Product management would be a pretty easy job if all we had to do was take requests and hand them over to developers. Deciphering which requests will drive key results is the secret sauce. Luckily, saying no is a little easier when there’s an objective prioritization process guiding those decisions.

Use prioritization frameworks

Every decision to build a new feature is a judgment call. But making the decision on any one feature in a vacuum presents problems. There’s no context nor much consideration given to what DOESN’T get built instead.

Using prioritization frameworks eliminates these isolated judgment calls. They force everyone involved to both justify the need for a given feature and stare at the trade-offs head-on. Consider selecting a framework that incorporates scoring and ROI. These are particularly helpful for avoiding prioritizing features that don’t move the needle in meaningful ways for customers or the business.

The opportunity scoring framework puts customers in the driver’s seat, which should lead to prioritizing features that customers actually care about. The jobs-to-be-done framework is another tool that refocuses prioritization around what customers are trying to do rather than what the product team thinks they need.

There are many prioritization frameworks to choose from, so teams should try out a few to find their best fit. You don’t have to pick the perfect framework. The most important thing is to use ANY of them (if not multiple frameworks). These are tools that can help force more objective conversations. Plus, they help you directly acknowledge the tough trade-off decisions that need to be made.

Validate with multiple customers

It’s natural to want to make customers happy. We are in the “delight” business after all. But the problem facing a particular customer may or may not represent a true systemic need. It might be unique to that customer due to external factors or just not be a top priority for others.

The only way to fully comprehend the scope of the issue is to engage more customers. Discover whether this is a real problem for them as well. If it’s a common complaint causing customers a significant level of pain, then it likely warrants prioritization. Otherwise, there are likely better things to work on.

Some enterprise clients may still get their personal wish list items fulfilled. But the organization should go into things with their eyes wide open regarding the eventual ROI and impact of dedicating resources to a relatively bespoke situation.

Define KPIs and success metrics upfront

Don’t build something, release it, and then figure out how to gauge its success. Rather, product teams must begin by defining measurable indicators of the outcome they’re aiming for.

If the team can’t come up with any solid way of assessing the ROI or impact of a new feature, then it’s time to revisit the rationale altogether. No net-new features should make it onto the product roadmap without a measurable benefit for the business/customer base.

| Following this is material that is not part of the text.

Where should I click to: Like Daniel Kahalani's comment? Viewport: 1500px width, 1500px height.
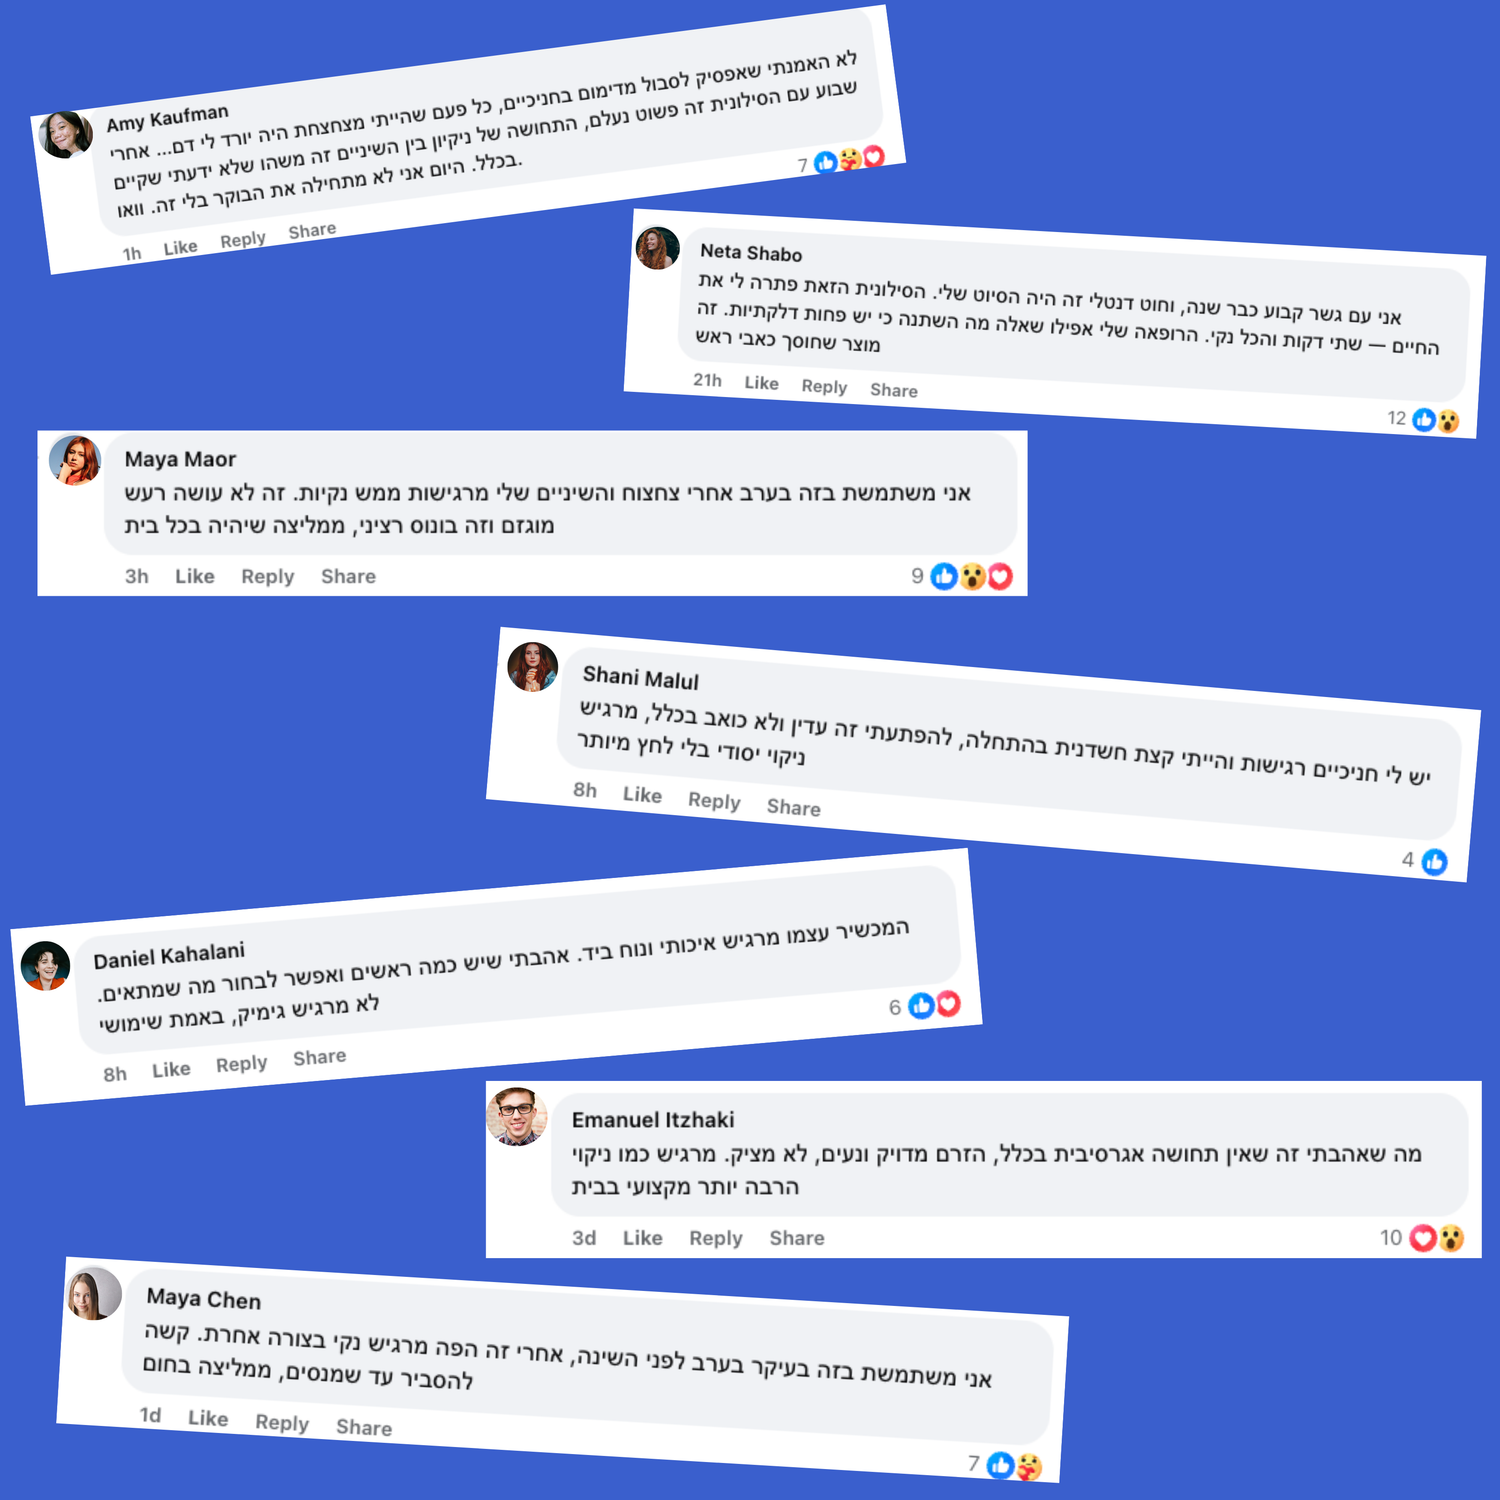tap(171, 1069)
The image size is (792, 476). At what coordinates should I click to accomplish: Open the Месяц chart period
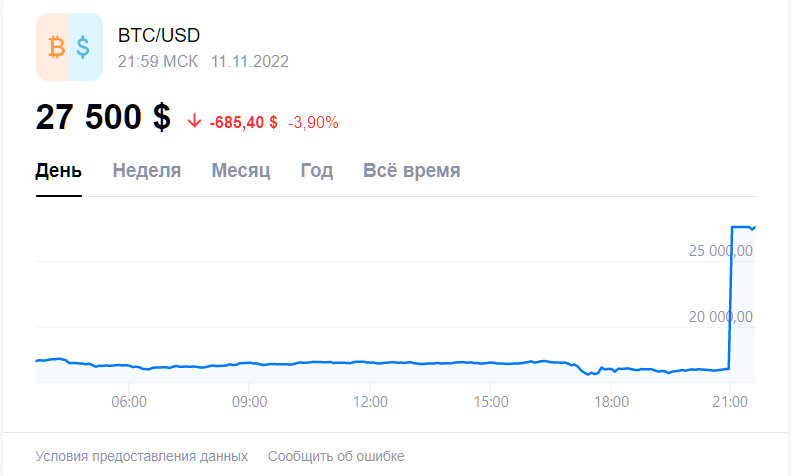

Adopt a theme-based approach to roadmapping

The antithesis of scattershot feature releases is leveraging themes to dictate product development. Themes create an overarching thrust for an entire development cycle.

This enables the product team to prioritize multiple features to be worked on at once with the ultimate goal of building out significant functionality to comprehensively solve a specific problem area. Instead of making parts of the product slightly better, it takes one problem and tackles it head-on.

This singular focus yields benefits for the entire business. Product teams can do their homework and fully understand a problem, providing valuable customer insights to the organization. Implementation teams can dedicate more resources and problem-solving energy toward identifying comprehensive solutions. Sales and marketing have a meaty set of capabilities to sink their teeth into for go-to-market and customer communication purposes. And senior leadership can get out of the weeds and focus on big-picture priorities.

Keeping customer problems at the forefront

Resisting the pressure to continually push new features instead of focusing on customer problems might give you a case of imposter syndrome. But rest assured you’re doing the right thing. Customers aren’t counting how many new bells and whistles your product adds. They just want it to do what they need it to do.